Lying just on the outskirts of the Milky Way, Mischief planet is home to the most preeminent prankster aliens in the galaxy. Such status is the result of vigorous trickster training. That is, when the beings that inhabit the planet turn 3 years old, they leave their homes and travel to other worlds to terrorize those populaces with cream pies and flatulence. Capcom's PS2 game Under the Skin tells the story of Cosmi, an alien from the Mischief panet who is having no luck at trying to earn his stripes to become a full-fledged mischief maker. He turns at last to the planet Earth, the most dangerous prankster spot that exists. If he can pass his test there, he'll be a true hero among his irritating alien brethren. However, it's not going to be a cakewalk. We spent some quality time with the first level of this bizarre game.

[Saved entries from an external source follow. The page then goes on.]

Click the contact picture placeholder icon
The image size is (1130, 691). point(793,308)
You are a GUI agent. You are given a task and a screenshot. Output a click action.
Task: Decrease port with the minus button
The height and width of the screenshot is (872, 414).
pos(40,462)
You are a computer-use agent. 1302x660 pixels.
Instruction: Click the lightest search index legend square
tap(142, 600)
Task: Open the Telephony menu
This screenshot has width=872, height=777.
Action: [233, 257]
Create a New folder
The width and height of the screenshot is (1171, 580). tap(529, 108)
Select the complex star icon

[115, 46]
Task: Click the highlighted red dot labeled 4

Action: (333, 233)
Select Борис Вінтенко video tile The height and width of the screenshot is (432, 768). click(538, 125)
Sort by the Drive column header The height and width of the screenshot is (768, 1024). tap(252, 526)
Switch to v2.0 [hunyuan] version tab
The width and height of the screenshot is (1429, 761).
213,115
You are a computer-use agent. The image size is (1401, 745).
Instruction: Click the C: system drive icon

The area we explored consisted of a small city block, complete with automobile traffic and a large number of milling pedestrians. The object is to play tricks on as many people as possible, thus causing them to drop coins that count as prankster capital. Cosmi has a special scanning ray that lets him both shoot humans and "store" their data, one at a time. Once he's got the data, Cosmi can step into a "mystery circle" underneath any one of a number of small UFOs scattered around the level to transform himself into the human he just scanned. The humans come with up to five items that you can use to create chaos in your surroundings. You can set down tacks for the unwary to step on, you can toss a cream pie in someone's face, you can pass a noxious cloud of gas, you can set up a karaoke machine and do cruel things to people's ears--and these are just for starters. It's when you start doing things like dropping a gigantic dinosaur into the center of town that things get totally out of control, because as you successfully play tricks on people, they start to freak out and chase you angrily while screaming. If you're hit once, your human form loses its clothing and ends up wearing nothing but a bathing suit. If you're hit twice, you'll turn back into Cosmi, and you'll start to lose the coins you've gathered. To make things interesting, you're usually in direct competition with another alien for humans to terrorize, and your competition can injure you and collect any coins you might drop. Then again, you can do this to your competitors yourself, and you can often earn the highest number of coins by playing tricks on your competitor and then reaping the rewards. The action all comes at a pretty fast clip, so you'll always be racing around, playing pranks, avoiding angry mobs, collecting coins, scanning a new human, stepping into the mystery circle, and repeating the cycle, all while trying to harass your opponent while not getting hit too often, hopefully.
As well as prank items, humans can also come with various other helpful tricks to ease your way. You can strap on a pair of Rollerblades and skate quickly through crowds and away from danger. You can whip out a vacuum and use it to suck up the explosions of coins in a short space of time, and you can even turn invisible to move past angry people. While your threat level builds as you repeatedly tick people off, once you change your form from one person to the next, the angry mobs won't recognize you and will stop chasing you, thus letting you queue up your items so you can then do it all over again.
The game also has a two-player mode that lets you compete against a friend as you both race around and attempt to both stir up the crowds and antagonize each other. As you progress in the single-player game, you'll be able to unlock more characters and more stages that you can then use in the two-player mode.
Under the Skin is brought to life with bright, cel-shaded art and a selection of suitably cartoonlike characters of every shape, size, and fashion that you can transform into on your journeys. The art style has a simple but distinctive look to it, and the various men, women, children, police officers, cheerleaders, dogs, dinosaurs, and other creatures you'll encounter give a lot of visual diversity to the constantly moving crowds. The environments are also simply drawn, providing a bright and serviceable backdrop to all the gags and other action that go on all the time. All the voice work in the version we played was still in Japanese, and much of the time you're running around you're subjected to assorted high-pitched screams and men angrily shouting, "Wait!" The music is light and up-tempo, and it complements the action well. Most of the time you'll hear the various sound effects from your special items, in addition to the sweet sounds of coins jingling in the air from every direction.
Under the Skin definitely has a quirky sense of humor, as well as its own particular charm. If you're a fan of wacky Japanese games, you may want to keep an eye out for the game when it's released later this year.